Extracted records:
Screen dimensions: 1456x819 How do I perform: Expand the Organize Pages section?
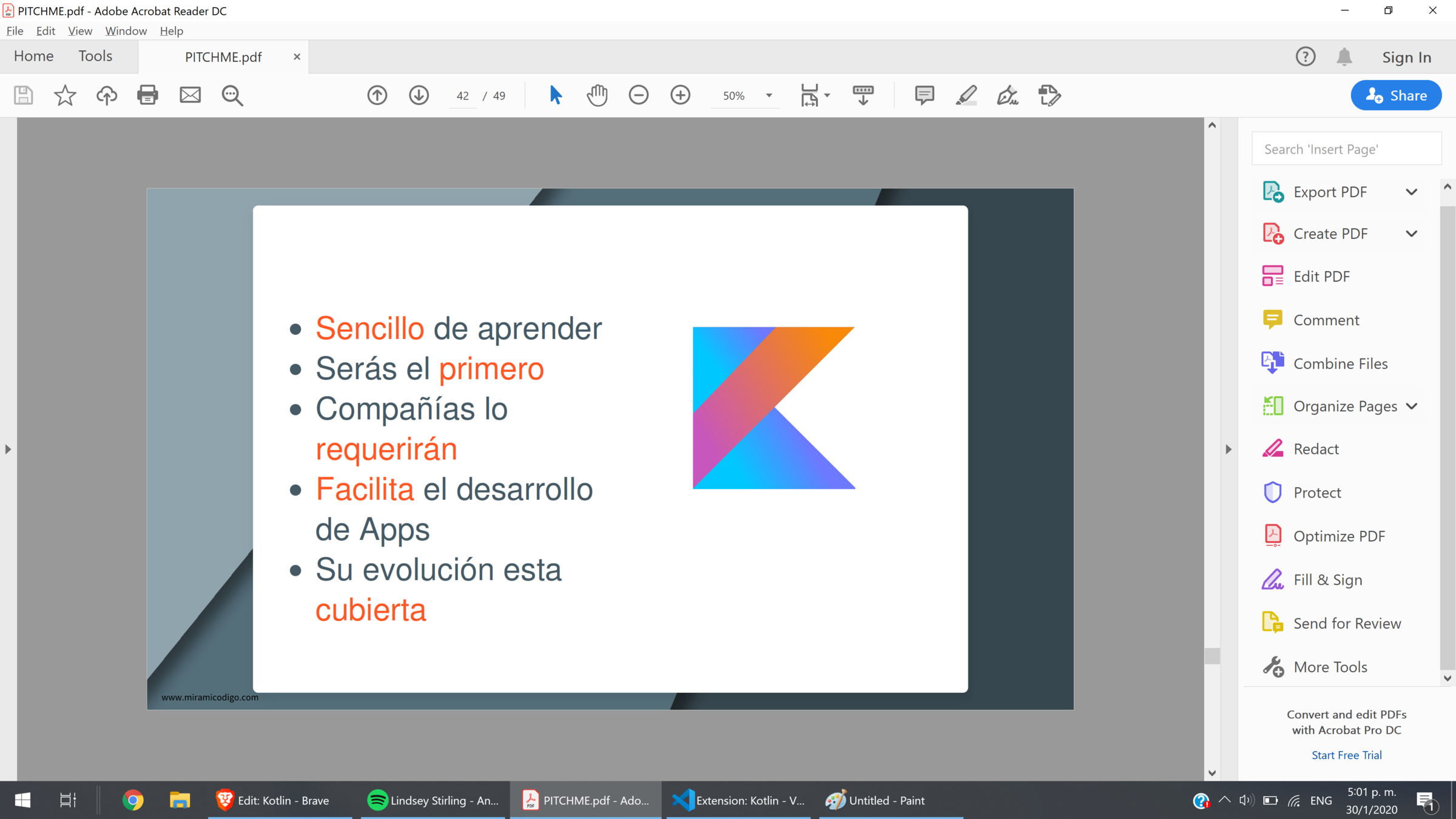pos(1411,406)
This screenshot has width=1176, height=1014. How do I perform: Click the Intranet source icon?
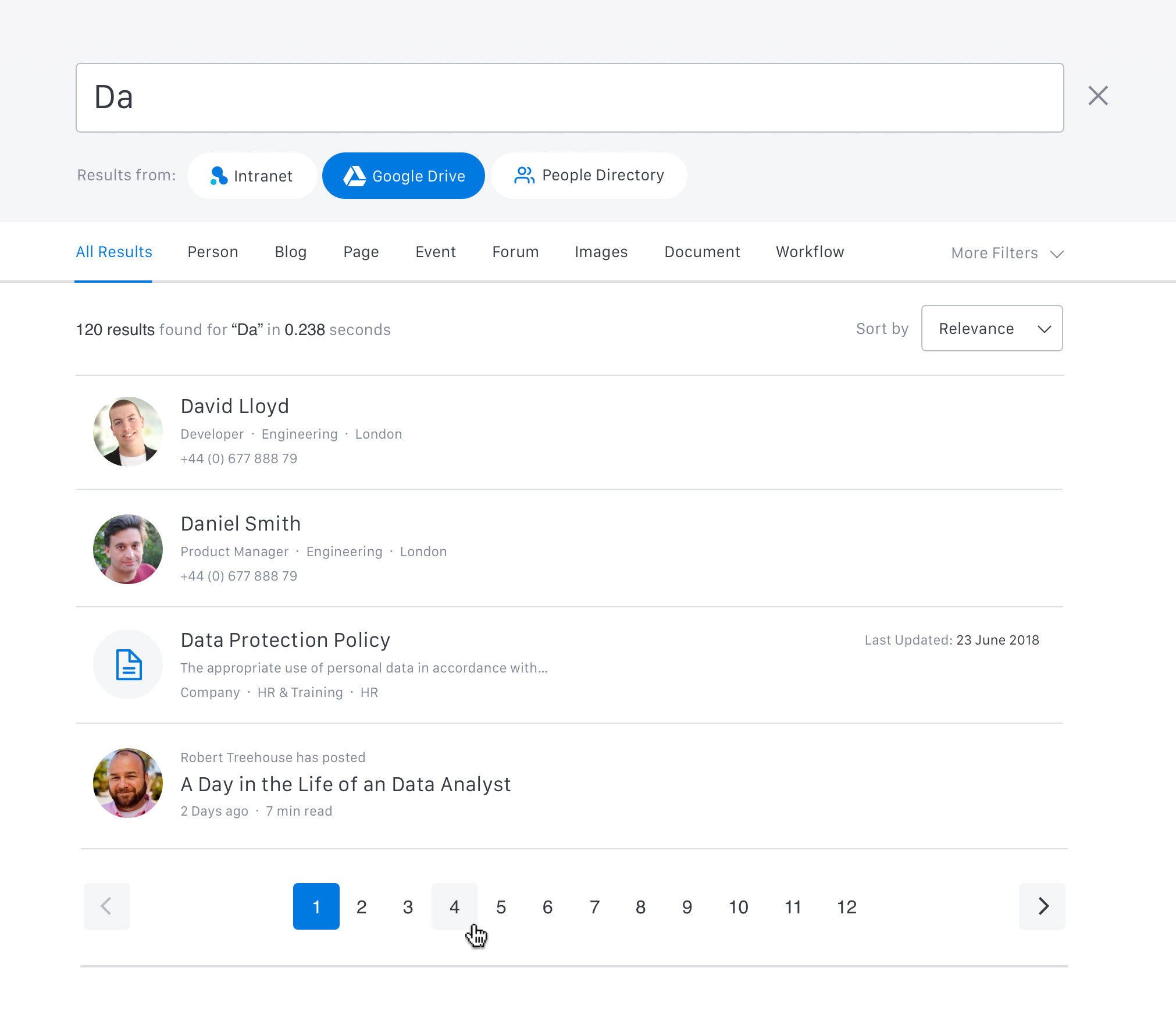(x=219, y=175)
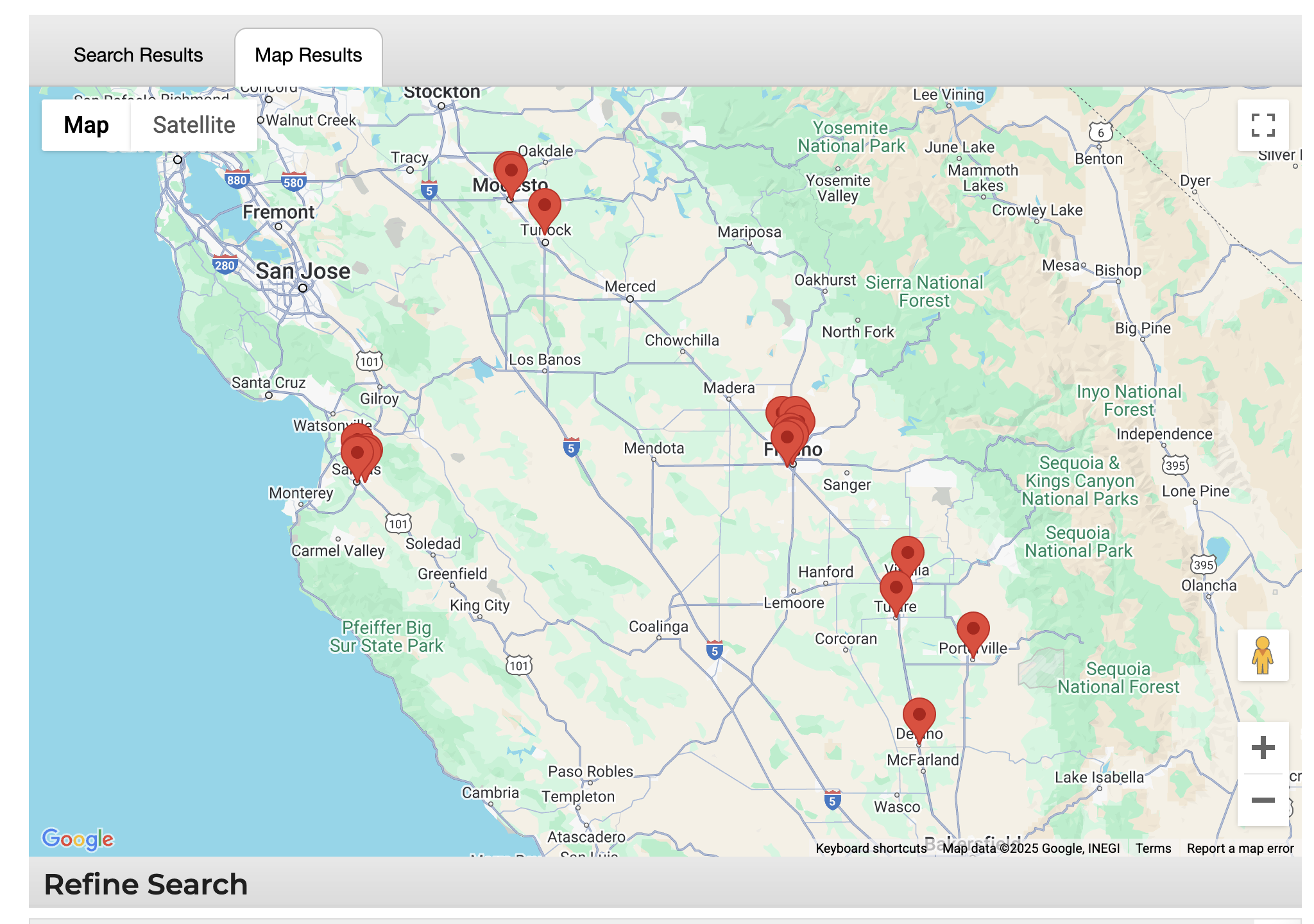
Task: Zoom out with the minus button
Action: [1263, 800]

(Required work) Please quote the records above exactly, beginning at the line that contains "This screenshot has" and ending at their last line. Leave the pictures out.

(Written solution)
This screenshot has width=1176, height=1014. How do I perform: Click the Intranet source icon?
(x=219, y=175)
Task: Zoom out with the minus button
Action: [1263, 800]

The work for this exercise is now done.